TASK =>
When you reproduce the listing, keep every word as it is and drop the pictures.

SUPPLIED RECORDS =>
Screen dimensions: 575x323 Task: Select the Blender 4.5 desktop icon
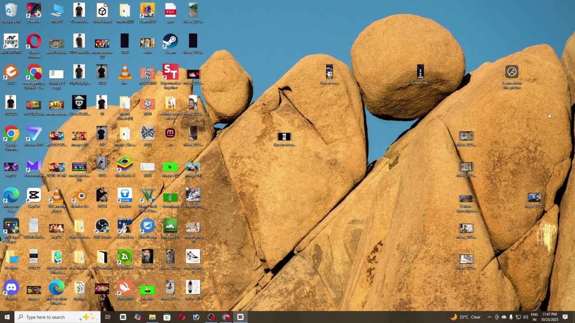point(80,198)
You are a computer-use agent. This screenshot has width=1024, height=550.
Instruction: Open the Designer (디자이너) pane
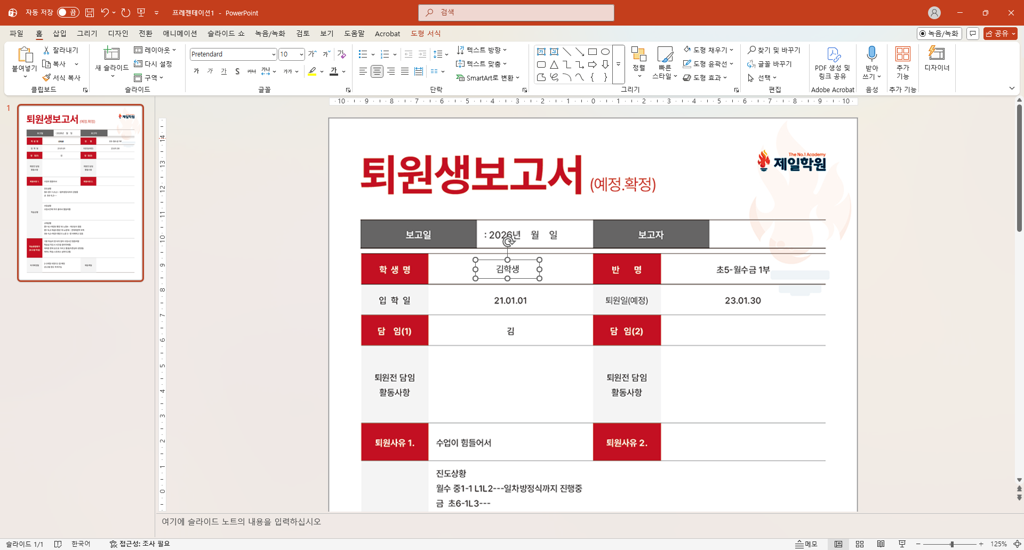[937, 59]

RESULT FOR THIS EXERCISE =>
Screen dimensions: 575x323 Task: Select the Blender 4.5 desktop icon
point(80,198)
You are a computer-use agent. This screenshot has width=1024, height=550.
Instruction: Open the Designer (디자이너) pane
[937, 59]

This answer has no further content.